Título: A RIQUEZA DAS SOLTEIRAS
Autor: Cássia Almeida e Flávia Oliveira
Fonte: O Globo, 10/06/2005, Economia, p. 25

Pesquisa da FGV mostra que há mais mulheres de alta renda e formação vivendo sós

Até ontem, sexo, casamento e economia pareciam ter nada em comum - há quem desconfie que nem os dois primeiros termos se relacionem tão intensamente. Mas o pesquisador Marcelo Neri, do Centro de Políticas Sociais da Fundação Getúlio Vargas (CPS-FGV), decidiu repetir com estatísticas brasileiras experiências internacionais que misturam desempenho econômico e situação conjugal. Descobriu que a solteirice é particularmente rentável para as mulheres. Precisamente para as cerca de 19 milhões de brasileiras com mais de 20 anos de idade que vivem sem marido ou companheiro e, contrariando o senso comum de que casamento enriquece, têm renda 62% superior à recebida pelas casadas ou informalmente unidas.

No estudo batizado de "Sexo, casamento e economia", Neri explica que, das variáveis demográficas, o casamento é a que mais se envolve com as flutuações econômicas. Unir-se ou não a uma pessoa é questão mais de escolha, menos de fisiologia, como fecundidade e mortalidade. A relação entre casamento e economia é incomum no Brasil, mas foi profundamente investigada mundo afora, particularmente pelo americano Gary Becker, da Universidade de Chicago, vencedor do Prêmio Nobel de Economia em 1992.

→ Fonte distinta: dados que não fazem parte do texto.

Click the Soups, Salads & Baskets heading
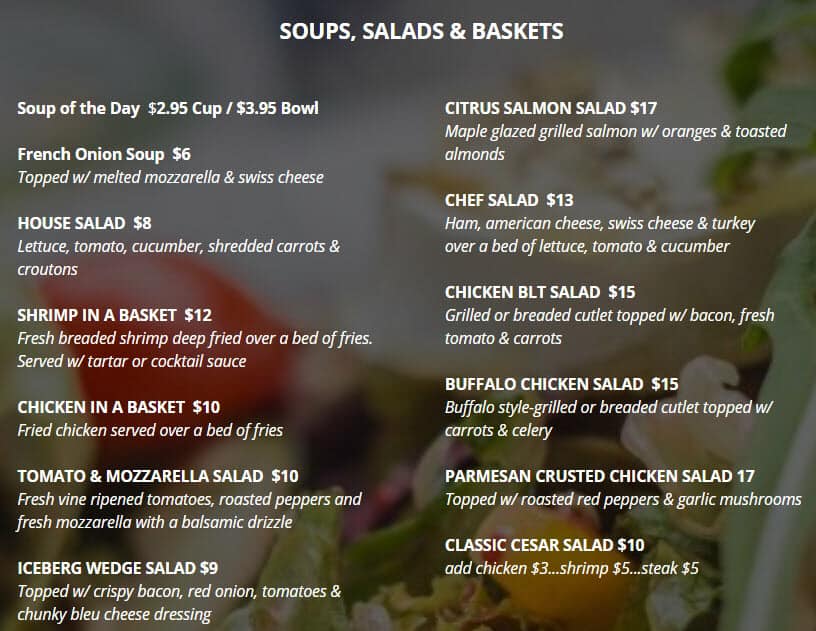 coord(421,31)
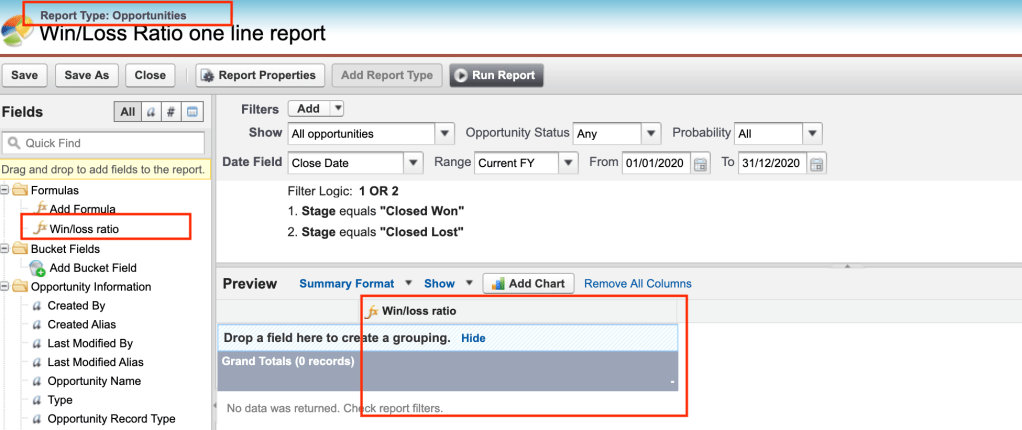This screenshot has height=430, width=1022.
Task: Show All field types toggle
Action: click(x=127, y=112)
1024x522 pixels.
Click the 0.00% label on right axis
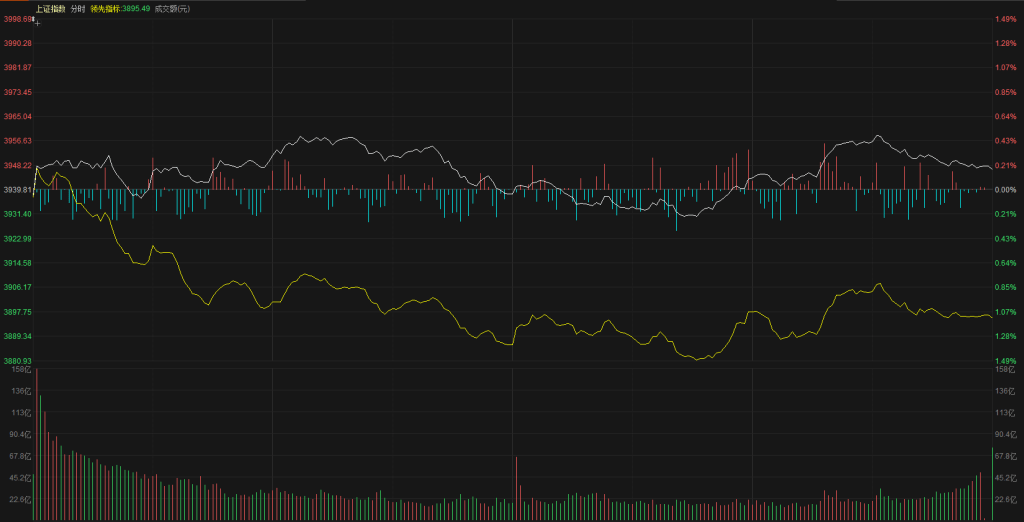tap(1005, 190)
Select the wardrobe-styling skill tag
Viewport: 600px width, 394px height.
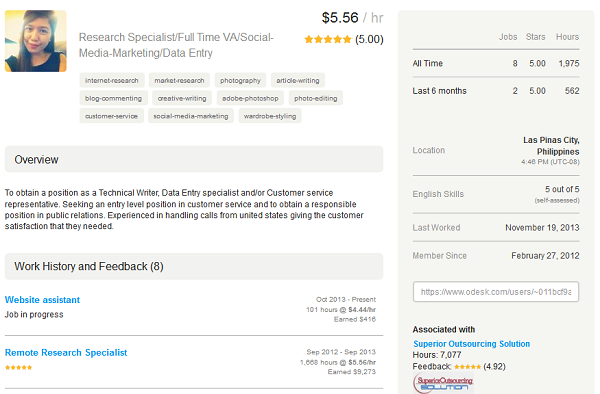(270, 116)
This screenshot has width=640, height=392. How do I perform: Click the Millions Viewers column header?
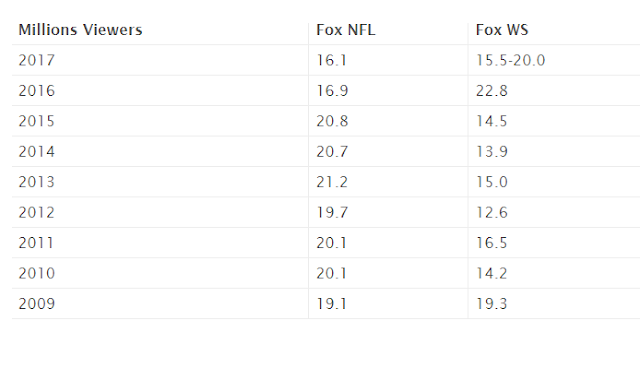click(80, 30)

- Fundamental é descobrir como fatores econômicos afetam o fato de uma pessoa estar casada ou não - diz Neri. - Houve uma revolução feminina nos últimos 30 anos, com a entrada maciça no mercado de trabalho. Isso permitiu a elas escolherem seu destino. O casamento indissolúvel, sustentado na dependência econômica, diminuiu bastante.

Casamento informal quadruplicou em 30 anos

A consultora Paula Vieira tem 41 anos, um trabalho que lhe rende entre R$12 mil e R$15 mil por mês, é pós-graduada em marketing e está vivendo sozinha há sete anos, depois de dois casamentos. Resume com precisão o perfil identificado na pesquisa. Quanto mais ricas, mais instruídas e mais velhas, mais sós vivem as mulheres, especialmente as que moram nas metrópoles. Nas capitais, 45% estão sozinhas; nas áreas rurais, 25%.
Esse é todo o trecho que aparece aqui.